I'm not inviting my mom to my wedding and it's okay

Kourtney, on December 28, 2023 at 12:14 PM Posted in Etiquette and Advice 0

I need to start this off with my mother has done nothing but verbally, emotionally, and occasionally physically abuse me up until about 4 years ago when my partner and I moved out of state. She basically cut all communication with me and acts like I don't exist. For many reasons, she's not invited to my wedding and I have ZERO regrets about it.
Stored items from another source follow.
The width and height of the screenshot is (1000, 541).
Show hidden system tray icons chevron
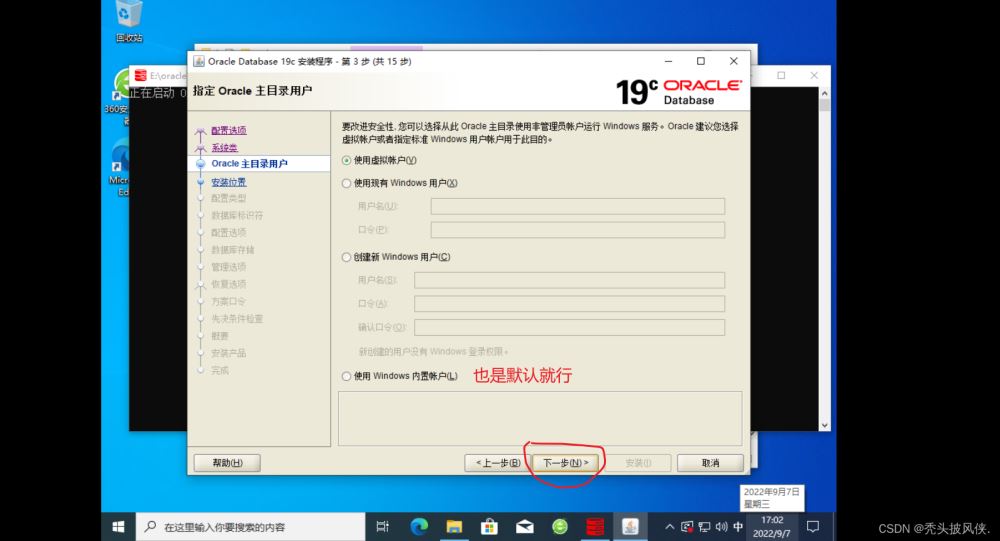click(x=669, y=526)
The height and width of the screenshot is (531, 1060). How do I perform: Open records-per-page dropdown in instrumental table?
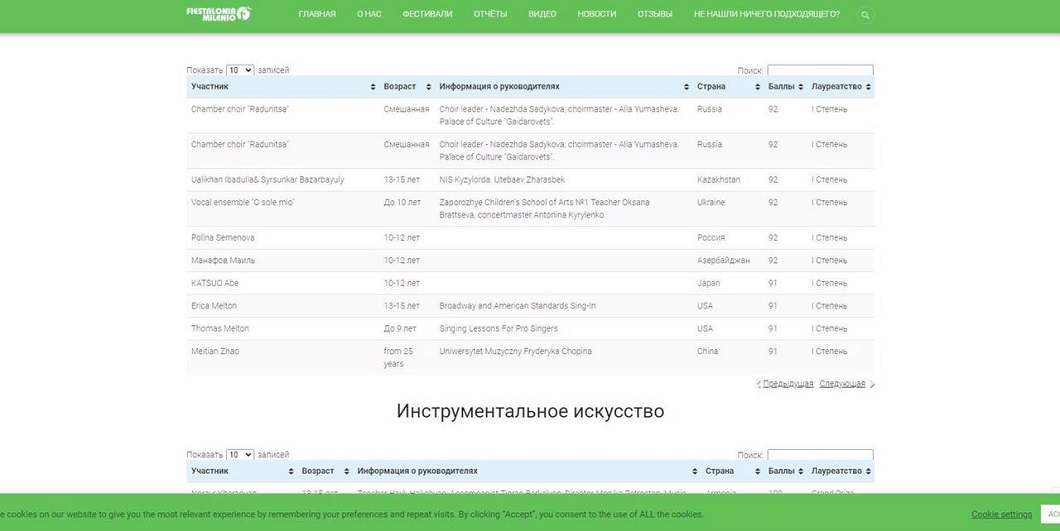pos(240,455)
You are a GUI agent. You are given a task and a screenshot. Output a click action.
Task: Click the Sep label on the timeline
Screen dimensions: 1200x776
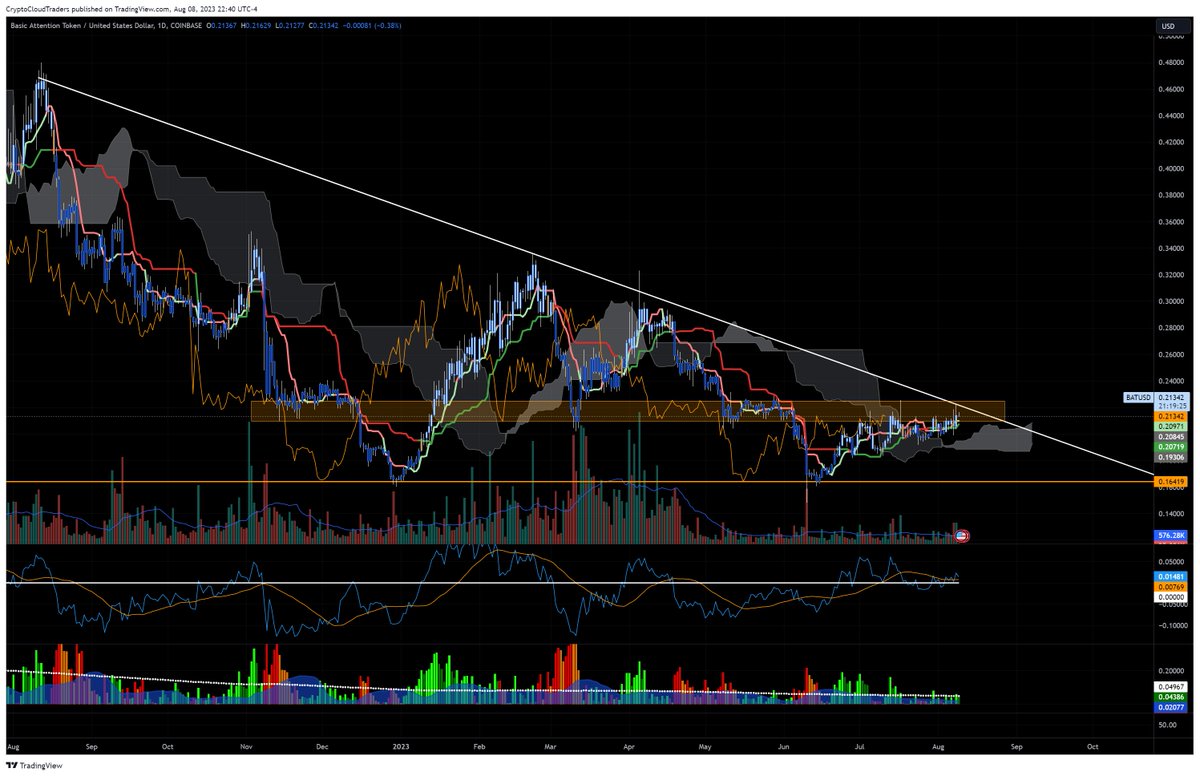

This initially started with me actually telling her we were getting married and that she was invited (only for the sake of my sister who has a very different relationship with her than I do), but her husband (who is just as equally abusive) was not. He has verbally and financially abused me and my siblings since they've been together and I have no love for the man. Her husband has never been a father figure in my life, my own father passed away many years ago and my partners parents were much older when they had him and have also passed. So I know he would have insisted on walking me down the aisle and this 56 year old man would have thrown a fit equivalent to that of a toddler if I said no and on giving a speech which I don't want him to do and know he would have done regardless because he likes drama and an audience. My mother refuses to acknowledge that I'm getting married and come to the wedding unless I "do the right thing and stop being selfish" and invite her husband as well. We got together for Christmas at the request of my sister and my mother clearly didn't want us there. I decided screw it, I'm not obligated to invite anyone that isn't happy for or excited to celebrate us and our day.

I feel like this massive weight has been lifted off my shoulders and I just wanted to post this for anyone who is on the fence about inviting people they feel OBLIGATED to invite, don't do it. Save yourself the headache on your wedding day of having to babysit people or people who're going to ruin your mood/the day for you. It's about you and your partner and having a wonderful day surrounded by people who actually love and care about you. Don't invite people you could care less about and definitely don't compromise your happiness because someone told you "it's the right thing to do". I hope this empowers some of you and helps others who are struggling with whether or not to invite the difficult people in their lives on their big day. Good Luck everyone and happy new year!